GSE supplier Textron GSE has launched a new TUG Endurance™ baggage tractor and introduced its innovative Intellimix™ technology to its Safeaero 220 de-icer
In September, Textron GSE announced the launch of its new TUG Endurance baggage tractor. The vehicle was unveiled at the GSE Expo Europe event held at Le Bourget in Paris in the middle of the month.
The TUG Endurance has a modular design that is said by the manufacturer to prioritise performance, safety, ease of service and sustainability. It is available with either a forward cab or aft cab driving position, with the driving compartment designed and built to offer comfort as well as safety, including “superior visibility”. It also comes with an electronic parking brake.
As well as gas/petrol and diesel variants, the TUG Endurance is also available in a lithium-ion battery powertrain model that incorporates General Motors (GM) and Powertrain Control Solutions (PCS) technology.

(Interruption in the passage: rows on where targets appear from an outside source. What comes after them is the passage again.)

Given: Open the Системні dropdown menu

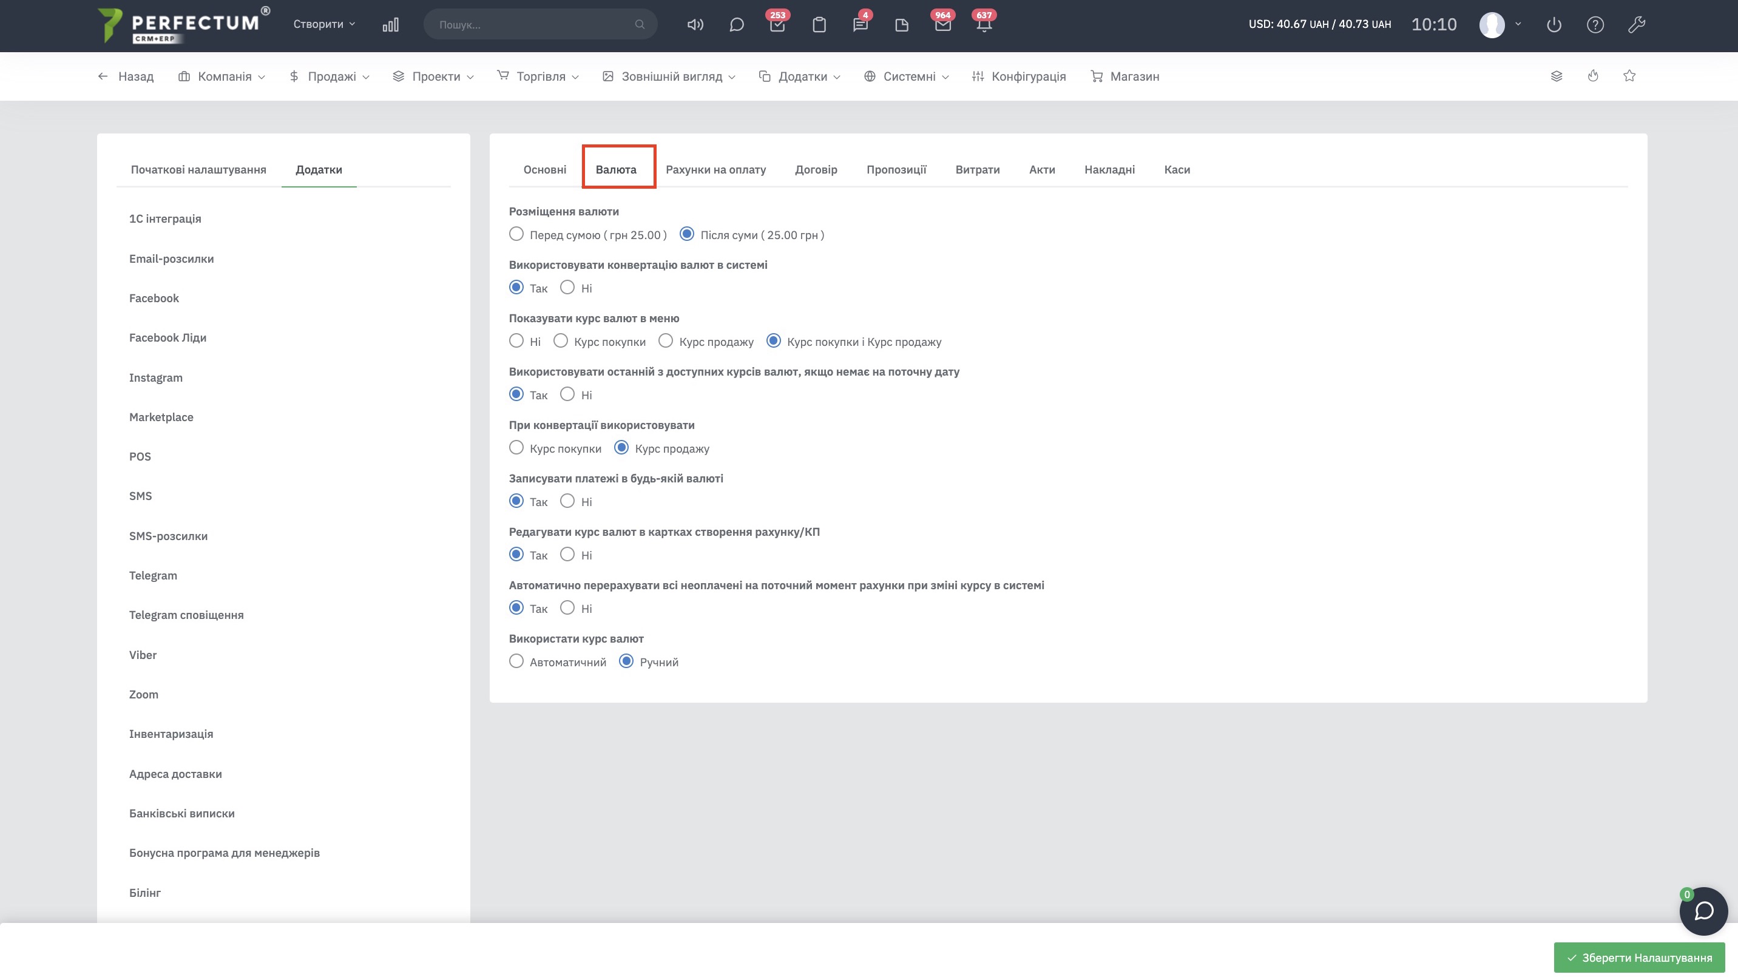Looking at the screenshot, I should pos(907,76).
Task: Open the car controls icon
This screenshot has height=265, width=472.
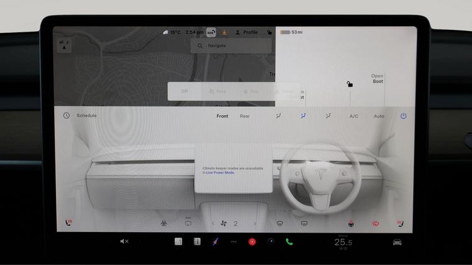Action: click(397, 242)
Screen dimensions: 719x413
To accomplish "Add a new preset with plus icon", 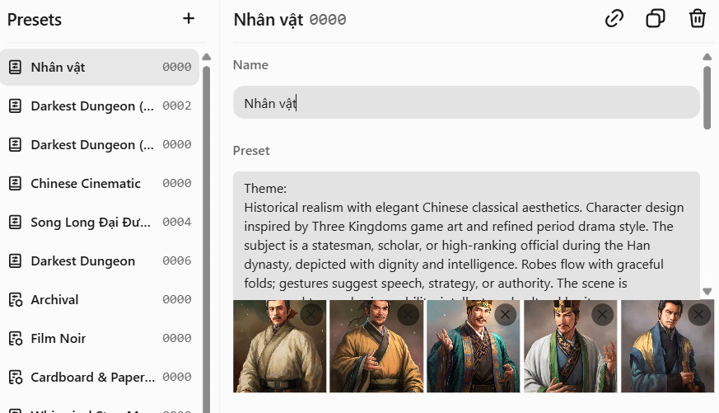I will coord(189,19).
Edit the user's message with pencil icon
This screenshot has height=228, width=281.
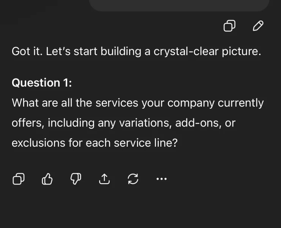[x=258, y=26]
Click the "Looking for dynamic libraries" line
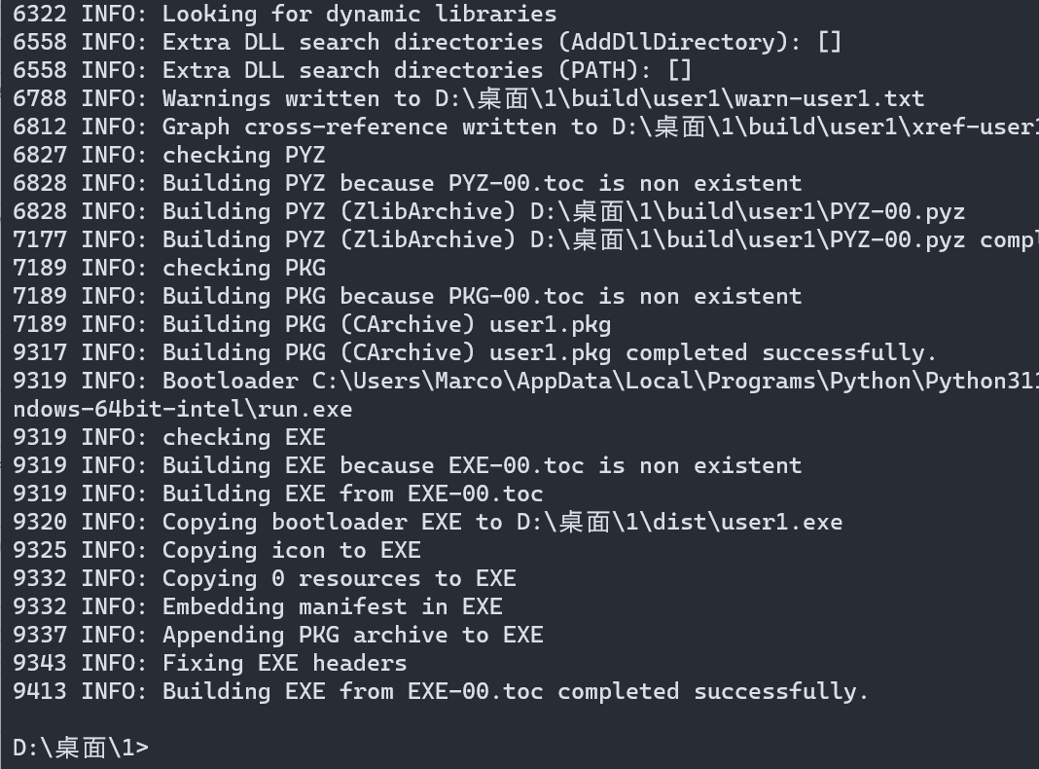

This powertrain was, says Textron, “specifically designed in collaboration with Textron GSE to withstand the rigours of ground support applications”.
In this variant, the high-capacity lithium batteries together with the GM and PCS driveline offer extended operational use without need for charging. The vehicle is also capable of DC fast charging – plus, it can be opportunity-charged as operations demand.
Each variant’s drivetrains are designed to be interchangeable, so that operators can upgrade gas/petrol and diesel models to lithium battery power at any point in the future as airside electric charging infrastructure becomes more commonplace.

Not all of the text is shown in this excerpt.